[Records for pointing at text and elements]
>>>

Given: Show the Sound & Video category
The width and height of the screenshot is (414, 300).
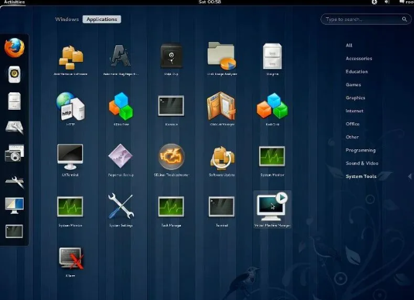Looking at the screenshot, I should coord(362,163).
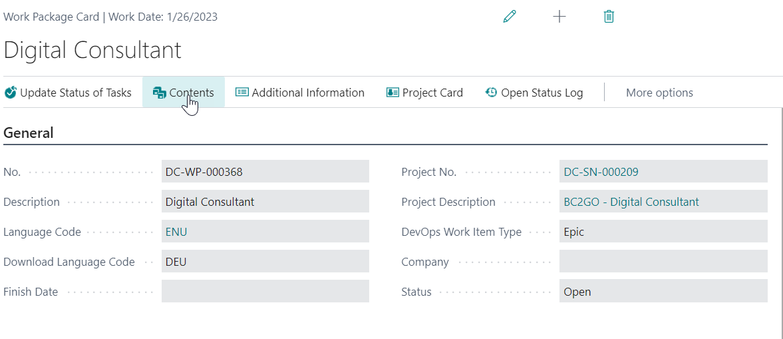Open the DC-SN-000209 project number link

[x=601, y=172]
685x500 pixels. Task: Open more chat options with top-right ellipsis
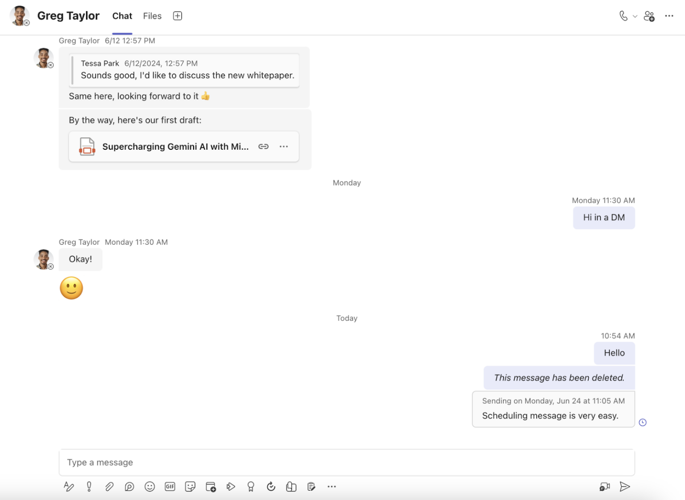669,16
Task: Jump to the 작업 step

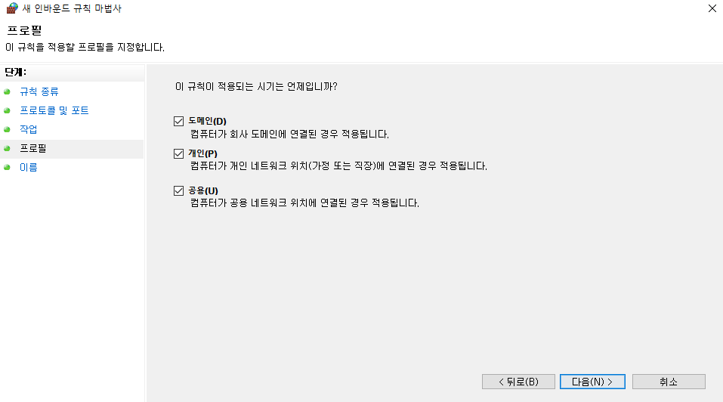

<<<

What needs to be done: Write out every line of the records above as a numbered list, skipping blank lines and leaving the pictures out.

Full response:
1. Given: Show the Sound & Video category
2. The width and height of the screenshot is (414, 300).
3. Looking at the screenshot, I should coord(362,163).
4. Open the DC-SN-000209 project number link
5. [x=601, y=172]
6. 685x500 pixels. Task: Open more chat options with top-right ellipsis
7. 669,16
8. Task: Jump to the 작업 step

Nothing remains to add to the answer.